Il n’avait nullement apprécié les bienfaits de la paix profonde dans laquelle ses anciens persécuteurs l’avaient laissé depuis près de six mois ; ses désespoirs horticoles avaient alimenté la haine vigoureuse qu’il nourrissait contre eux ; les conseils de Millette, les observations de Marius étaient venues se briser contre les idées que le dépit et l’envie lui mettaient en tête. En s’exagérant dans la solitude, ce dépit, cette envie lui avait fait franchir les limites de l’absurde : jamais il n’eût voulu admettre que ce fût pour l’agrément de ses propriétaires que le jardin Riouffe jetait tant de parfums aux brises de la mer ; il était convaincu que ce luxe de verdure et de fleurs n’avait qu’un but, celui de l’humilier, de lui faire pièce, et, chaque jour, il s’attendait à pis.
En recevant cette preuve des relations de son filleul avec ses ennemis, en le supposant lié à eux par un pacte, associé aux mauvais desseins qu’il leur supposait, toujours prêt à livrer le côté faible de la place pour rendre plus aiguës les persécutions dont il se croyait encore menacé, M. Coumbes frémit de colère ; dans le transport de sa fureur, sa première pensée fut de se servir contre le traître de son expérience des armes à feu ; il abaissa le sarment qu’il tenait à la main et coucha en joue son filleul.
Heureusement pour M. Coumbes et pour Marius que le sarment ne partit pas. En cherchant d’un doigt tremblant une détente sur ce fusil imaginaire, il s’aperçut de l’étrange méprise que dans son égarement il venait de commettre ; il lança le bâton avec violence sur le plancher et s’élança dans sa chambre à coucher.

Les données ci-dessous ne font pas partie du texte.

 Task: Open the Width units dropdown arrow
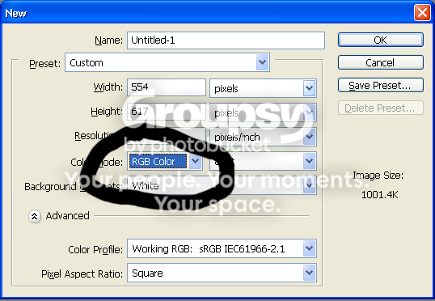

M. Coumbes était tellement hors de lui-même, que, malgré la précision mathématique par laquelle chaque case de son cerveau correspondait avec la place qu’occupait dans son cabanon chacun des objets qui lui appartenaient, il allait et venait avec une agitation folle, furetant dans tous les coins de son étroite chambrette, mettant dans l’obscurité la main sur des meubles qui, pour avoir quelques titres à une ressemblance avec l’excellente arme que lui avait vendue Zaoué, ne pouvaient cependant, pas plus que le sarment, la remplacer.
Ce ne fut qu’après quelques instants de ce désordre dans ses idées qu’il se souvint que l’ayant nettoyée la veille, il l’avait, la veille, laissée au coin de l’âtre, ainsi que tout bon chasseur, en semblable circonstance, doit en avoir la précaution.
Il descendit au rez-de-chaussée en ayant soin d’étouffer le bruit de ses pas pour ne pas réveiller Millette, qui, depuis que l’automne était venu, dormait sur le divan de la seule pièce du cabanon dans laquelle on fît du feu.
M. Coumbes saisit son fusil avec l’ivresse du sauvage prisonnier qui voit en lui la liberté ; il en fit claquer les batteries avec rage ; mais, par la raison que ce fusil était propre, ce fusil était vide et il fallait le charger.
Et perdant de sa spontanéité, le mouvement qui portait M. Coumbes à cette extrémité, perdait naturellement de sa violence ; cependant il était toujours décidé à donner ce qu’il appelait une leçon à ce mauvais drôle ; mais nous croyons que déjà la pensée lui était venue de tirer soit un peu haut, soit un peu bas sur le but vivant qu’il allait prendre ; ce qui, au reste, n’était peut être pas une garantie pour celui-ci.